• Required action: Restate exactly the lines below, from the one containing "This screenshot has height=453, width=700." through the final line, and leave out the pictures.

• The records:

=-=-=-=-=

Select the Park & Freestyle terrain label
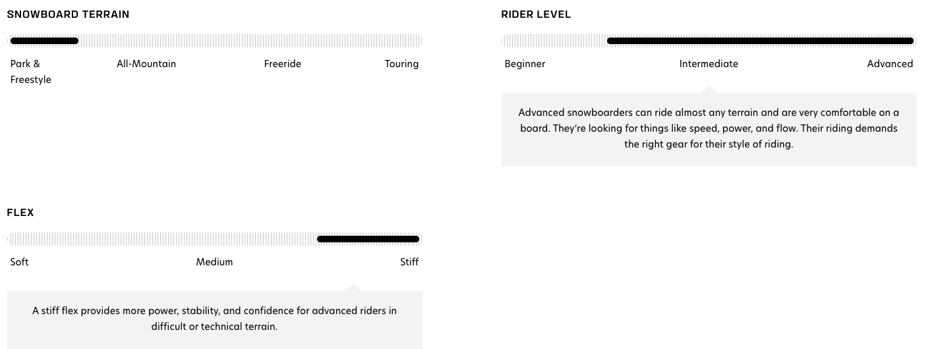The width and height of the screenshot is (938, 349). pyautogui.click(x=31, y=72)
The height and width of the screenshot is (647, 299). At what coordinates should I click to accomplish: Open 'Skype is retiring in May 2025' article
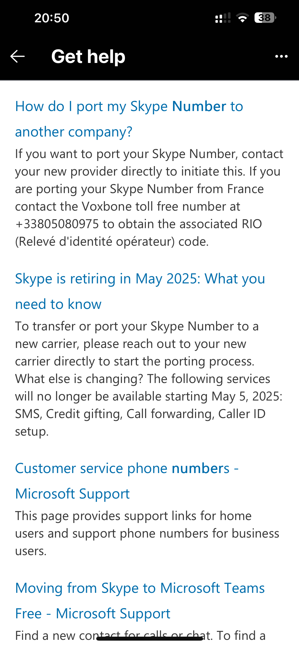pos(140,279)
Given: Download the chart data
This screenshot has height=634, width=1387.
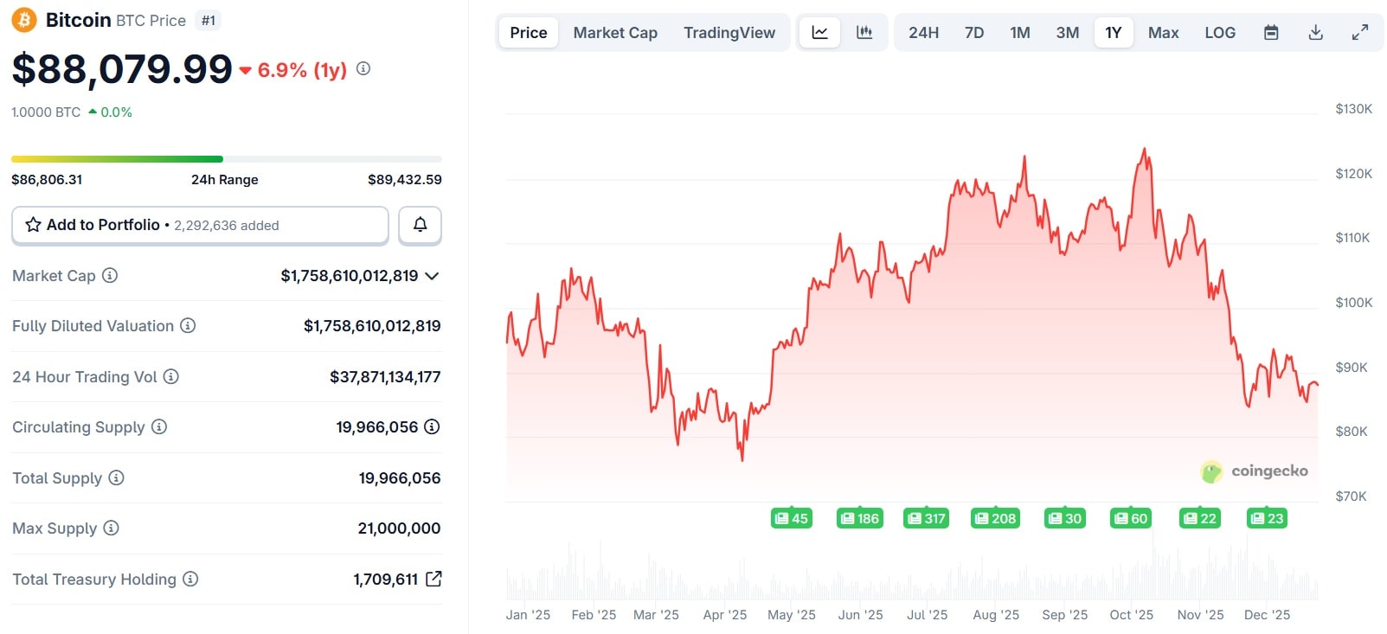Looking at the screenshot, I should coord(1316,33).
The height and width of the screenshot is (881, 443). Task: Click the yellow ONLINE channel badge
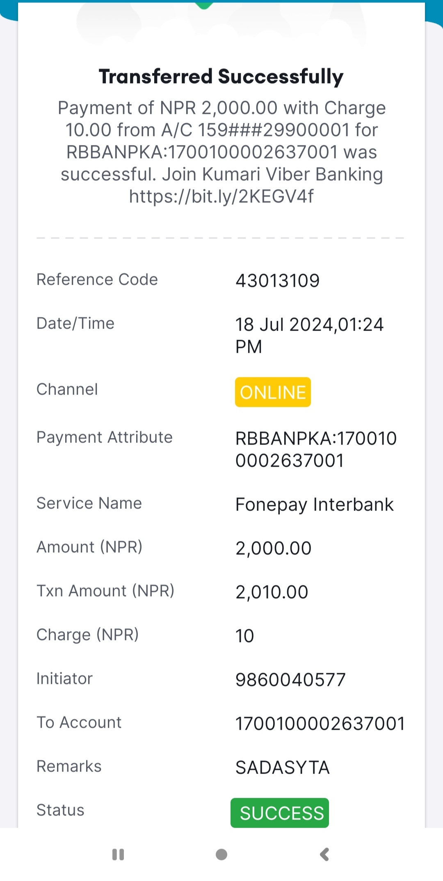point(273,392)
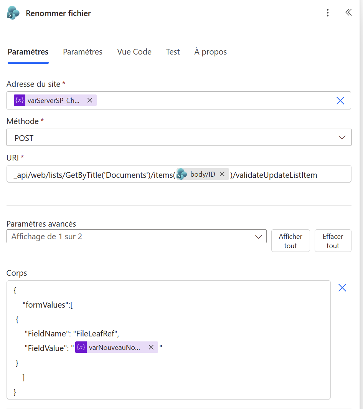The width and height of the screenshot is (363, 409).
Task: Click the SharePoint icon beside Renommer fichier
Action: click(x=13, y=13)

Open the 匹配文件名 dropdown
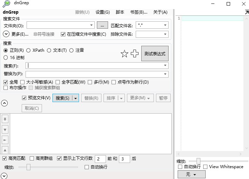165,25
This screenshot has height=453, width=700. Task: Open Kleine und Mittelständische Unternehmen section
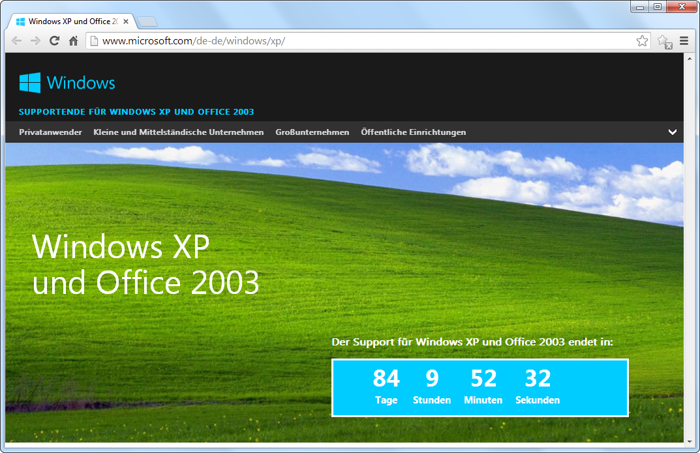click(x=178, y=132)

=-=-=-=-=

• Answer space:
This screenshot has height=453, width=700. Task: Open Kleine und Mittelständische Unternehmen section
click(x=178, y=132)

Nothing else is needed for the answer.